PROBLEM TO WORK ON:
Condense the paragraph of the snow day news story that begins "The committee sent out a survey" into a single shorter sentence that keeps its main facts.

PROVIDED TEXT:

####

COLORADO SPRINGS— Five Palmer High School district students made a snow day committee to bring back traditional snow days. They argued student engagement, internet access, and mental health issues stem from remote learning snow days.
D11's superintendent announced the news during a town hall meeting the first week of January. The committee presented research to the state's department of education in December.
"Just really relieving to see that what we can do as five students in a district of thousands of kids can really make a difference," said a snow day committee member Aisling McConnaughey.
The committee sent out a survey to students, parents, and teachers about how remote learning snow days affect them. They found most students and teachers were over remote learning from the pandemic.
"[Remote learning snow days] just brought back a lot of that trauma and PTSD of those mental health issues that students are still overcoming," said McConnaughey.
For many students, a traditional snow day lets them take a much-needed break from school and time to bond with family.
"It was really important that we got to preserve such an important part of our childhood," said a snow day committee member Jada Lukens.
The superintendent said students and teachers aren't prepared for a last-minute remote learning school day.
Some teachers struggled to concert the day's learning online, which makes for a less effective school day said the chief communication director Devra Ashby.
"We know students learn best face-to-face and so we are going to be very judicious on how we determine school days and snow days and remote learning days moving forward," said Ashby.
She said once the district's remote learning effectiveness is perfected, remote learning school days could return.
Seniors, McConnaughey and Lukens, said they hope this new policy sticks around for generations to come.

####

INFORMATION PROVIDED:
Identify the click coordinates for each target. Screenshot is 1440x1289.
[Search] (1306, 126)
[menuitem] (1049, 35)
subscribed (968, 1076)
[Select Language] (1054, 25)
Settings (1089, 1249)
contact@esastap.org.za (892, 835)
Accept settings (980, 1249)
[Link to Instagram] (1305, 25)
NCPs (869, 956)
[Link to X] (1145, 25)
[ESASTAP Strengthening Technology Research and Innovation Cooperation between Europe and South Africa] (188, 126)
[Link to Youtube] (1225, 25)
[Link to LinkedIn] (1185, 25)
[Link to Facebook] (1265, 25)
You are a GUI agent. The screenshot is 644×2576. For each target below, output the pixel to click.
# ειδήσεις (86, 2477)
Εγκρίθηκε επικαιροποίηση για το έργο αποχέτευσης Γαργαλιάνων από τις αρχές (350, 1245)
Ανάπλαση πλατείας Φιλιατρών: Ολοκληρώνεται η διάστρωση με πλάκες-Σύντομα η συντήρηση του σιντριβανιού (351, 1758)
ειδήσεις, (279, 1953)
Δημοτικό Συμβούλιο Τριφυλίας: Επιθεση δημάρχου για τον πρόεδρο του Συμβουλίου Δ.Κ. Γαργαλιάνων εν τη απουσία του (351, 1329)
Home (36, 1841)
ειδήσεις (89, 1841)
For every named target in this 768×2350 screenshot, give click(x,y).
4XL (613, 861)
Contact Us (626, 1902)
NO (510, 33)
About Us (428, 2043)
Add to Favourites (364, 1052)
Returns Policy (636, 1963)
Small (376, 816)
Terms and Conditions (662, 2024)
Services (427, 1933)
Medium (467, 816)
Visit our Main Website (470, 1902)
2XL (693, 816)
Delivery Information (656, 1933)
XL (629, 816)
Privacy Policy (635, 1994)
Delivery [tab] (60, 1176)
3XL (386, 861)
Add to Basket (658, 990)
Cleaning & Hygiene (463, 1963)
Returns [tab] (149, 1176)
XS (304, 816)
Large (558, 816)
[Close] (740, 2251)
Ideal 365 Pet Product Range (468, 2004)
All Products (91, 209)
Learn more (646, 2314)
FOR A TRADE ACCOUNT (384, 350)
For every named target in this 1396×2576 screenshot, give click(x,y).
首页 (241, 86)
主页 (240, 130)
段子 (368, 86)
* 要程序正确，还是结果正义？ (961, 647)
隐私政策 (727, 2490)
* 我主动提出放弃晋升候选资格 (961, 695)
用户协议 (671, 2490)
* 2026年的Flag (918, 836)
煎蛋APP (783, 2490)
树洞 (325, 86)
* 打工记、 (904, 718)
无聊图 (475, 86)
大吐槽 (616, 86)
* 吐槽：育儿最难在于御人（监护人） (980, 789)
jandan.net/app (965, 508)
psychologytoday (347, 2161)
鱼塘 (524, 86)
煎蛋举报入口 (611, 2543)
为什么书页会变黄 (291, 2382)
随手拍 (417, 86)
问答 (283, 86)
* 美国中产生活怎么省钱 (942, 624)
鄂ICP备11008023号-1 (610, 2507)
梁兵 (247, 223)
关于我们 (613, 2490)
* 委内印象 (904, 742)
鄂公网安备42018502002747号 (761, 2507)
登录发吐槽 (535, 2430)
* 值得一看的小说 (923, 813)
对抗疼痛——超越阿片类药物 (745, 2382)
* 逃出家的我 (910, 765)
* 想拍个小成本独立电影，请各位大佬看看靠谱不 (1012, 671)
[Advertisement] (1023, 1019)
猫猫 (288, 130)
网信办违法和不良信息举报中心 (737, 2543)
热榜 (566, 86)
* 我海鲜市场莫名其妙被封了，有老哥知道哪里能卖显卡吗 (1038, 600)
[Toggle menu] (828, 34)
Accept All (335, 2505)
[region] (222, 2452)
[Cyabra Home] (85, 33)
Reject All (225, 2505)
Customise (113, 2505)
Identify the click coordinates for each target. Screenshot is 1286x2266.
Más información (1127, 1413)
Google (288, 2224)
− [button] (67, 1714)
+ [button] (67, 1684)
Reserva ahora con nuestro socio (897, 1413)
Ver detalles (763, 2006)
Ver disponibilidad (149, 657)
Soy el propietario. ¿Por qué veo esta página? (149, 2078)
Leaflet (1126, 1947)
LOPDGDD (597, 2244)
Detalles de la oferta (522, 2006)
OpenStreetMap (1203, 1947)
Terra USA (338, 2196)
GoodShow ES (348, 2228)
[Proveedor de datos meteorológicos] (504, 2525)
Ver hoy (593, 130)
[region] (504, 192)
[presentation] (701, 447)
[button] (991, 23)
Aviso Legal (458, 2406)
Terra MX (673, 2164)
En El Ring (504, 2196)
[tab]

####

RESPONSE:
The committee surveyed students, parents, and teachers about how remote learning snow days affect them and found that most students and teachers were over remote learning from the pandemic.